Informal surrogacy arrangements, reached without formality or the benefit of legal advice, are fertile ground for anxious dispute. In one such case, the High Court removed a baby girl from the care of her deceitful mother and directed that she be brought up by her gay father and his long-term partner.
The mother (S) had known the father (H) for years and had offered to assist him and his partner (B) in having a family. However, the Court found that she had been intent from the outset on making the child (M) her own. She had described H as a mere ‘sperm donor’ and had sought to exclude him and B from the birth and from playing any part in the child’s future.

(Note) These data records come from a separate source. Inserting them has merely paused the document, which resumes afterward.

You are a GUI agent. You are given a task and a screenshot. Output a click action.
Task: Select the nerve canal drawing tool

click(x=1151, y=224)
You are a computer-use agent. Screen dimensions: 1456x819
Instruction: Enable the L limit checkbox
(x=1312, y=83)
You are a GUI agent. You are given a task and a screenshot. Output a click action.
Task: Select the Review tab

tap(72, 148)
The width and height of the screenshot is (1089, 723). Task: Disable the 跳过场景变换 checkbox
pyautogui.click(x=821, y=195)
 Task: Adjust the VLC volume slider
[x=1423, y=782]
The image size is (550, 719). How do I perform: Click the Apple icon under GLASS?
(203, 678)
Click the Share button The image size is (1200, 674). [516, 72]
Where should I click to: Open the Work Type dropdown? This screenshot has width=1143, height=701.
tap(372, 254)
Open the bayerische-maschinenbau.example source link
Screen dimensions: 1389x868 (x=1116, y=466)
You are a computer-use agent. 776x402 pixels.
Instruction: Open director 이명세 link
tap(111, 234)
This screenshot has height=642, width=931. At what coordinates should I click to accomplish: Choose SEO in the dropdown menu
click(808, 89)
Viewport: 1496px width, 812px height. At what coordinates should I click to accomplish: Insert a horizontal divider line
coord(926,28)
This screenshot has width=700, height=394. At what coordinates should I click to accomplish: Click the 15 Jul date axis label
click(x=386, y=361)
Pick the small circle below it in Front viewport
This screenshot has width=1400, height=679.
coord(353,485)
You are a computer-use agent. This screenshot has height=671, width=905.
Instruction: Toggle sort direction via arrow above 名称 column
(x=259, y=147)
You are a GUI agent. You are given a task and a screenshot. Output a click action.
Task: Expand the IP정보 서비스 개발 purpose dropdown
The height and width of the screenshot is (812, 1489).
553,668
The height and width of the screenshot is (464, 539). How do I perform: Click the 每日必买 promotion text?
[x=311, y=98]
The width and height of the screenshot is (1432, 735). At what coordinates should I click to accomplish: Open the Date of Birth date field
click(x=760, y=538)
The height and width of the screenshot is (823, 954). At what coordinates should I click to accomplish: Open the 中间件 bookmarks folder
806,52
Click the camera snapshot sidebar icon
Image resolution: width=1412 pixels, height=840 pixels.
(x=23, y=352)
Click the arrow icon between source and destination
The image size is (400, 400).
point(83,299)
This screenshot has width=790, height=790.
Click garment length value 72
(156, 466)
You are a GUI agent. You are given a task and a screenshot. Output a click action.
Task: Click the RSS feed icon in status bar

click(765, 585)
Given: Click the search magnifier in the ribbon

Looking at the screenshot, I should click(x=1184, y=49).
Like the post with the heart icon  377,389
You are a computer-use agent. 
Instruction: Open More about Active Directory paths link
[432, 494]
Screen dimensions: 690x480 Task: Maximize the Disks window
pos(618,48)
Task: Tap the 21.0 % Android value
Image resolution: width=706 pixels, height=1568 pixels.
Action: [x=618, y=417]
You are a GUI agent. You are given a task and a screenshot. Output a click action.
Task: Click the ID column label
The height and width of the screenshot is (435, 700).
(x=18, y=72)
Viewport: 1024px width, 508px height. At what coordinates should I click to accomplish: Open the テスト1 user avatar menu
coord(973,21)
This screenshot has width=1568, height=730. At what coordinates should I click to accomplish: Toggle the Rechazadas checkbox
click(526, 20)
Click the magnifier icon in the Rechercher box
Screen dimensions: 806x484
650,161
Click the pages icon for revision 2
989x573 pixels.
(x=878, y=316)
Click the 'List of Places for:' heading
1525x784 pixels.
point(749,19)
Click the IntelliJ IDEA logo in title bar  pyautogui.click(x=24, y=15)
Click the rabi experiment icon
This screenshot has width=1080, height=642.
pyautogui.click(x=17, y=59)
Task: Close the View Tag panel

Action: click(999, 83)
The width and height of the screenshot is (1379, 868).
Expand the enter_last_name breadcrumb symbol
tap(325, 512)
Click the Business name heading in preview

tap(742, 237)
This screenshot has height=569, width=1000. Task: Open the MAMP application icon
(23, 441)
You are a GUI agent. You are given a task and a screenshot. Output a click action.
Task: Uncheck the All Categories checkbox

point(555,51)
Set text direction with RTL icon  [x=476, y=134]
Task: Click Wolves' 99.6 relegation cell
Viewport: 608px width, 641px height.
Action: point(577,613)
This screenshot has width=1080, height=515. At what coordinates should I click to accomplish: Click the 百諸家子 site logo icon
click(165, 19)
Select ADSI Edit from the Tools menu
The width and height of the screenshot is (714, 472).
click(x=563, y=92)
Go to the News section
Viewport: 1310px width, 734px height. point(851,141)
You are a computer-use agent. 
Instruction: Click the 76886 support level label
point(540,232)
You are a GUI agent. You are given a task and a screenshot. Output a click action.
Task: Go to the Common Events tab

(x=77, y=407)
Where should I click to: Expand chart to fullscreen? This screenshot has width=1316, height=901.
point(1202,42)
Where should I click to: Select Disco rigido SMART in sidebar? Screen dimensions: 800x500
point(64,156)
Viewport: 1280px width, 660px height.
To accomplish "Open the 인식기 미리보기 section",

She had used her habit of breast-feeding M on demand as ‘a device’ to frustrate H’s contact with his daughter. She had also deployed social media and other means to pepper the couple with homophobic abuse and had had M named and baptised in her own religion without consulting H and in defiance of a court order.
The Court noted that contact sessions between M, H and B had been successful and that M was 'alert, happy and relaxed' in the couple’s company. It was clear that H put his daughter’s interests first and the Court found that he was the parent who was best able to meet M's needs both currently and in the future. Parental orders were made in favour of H and B and, in the light of her past behaviour, the Court directed that S should have only supervised contact with her child.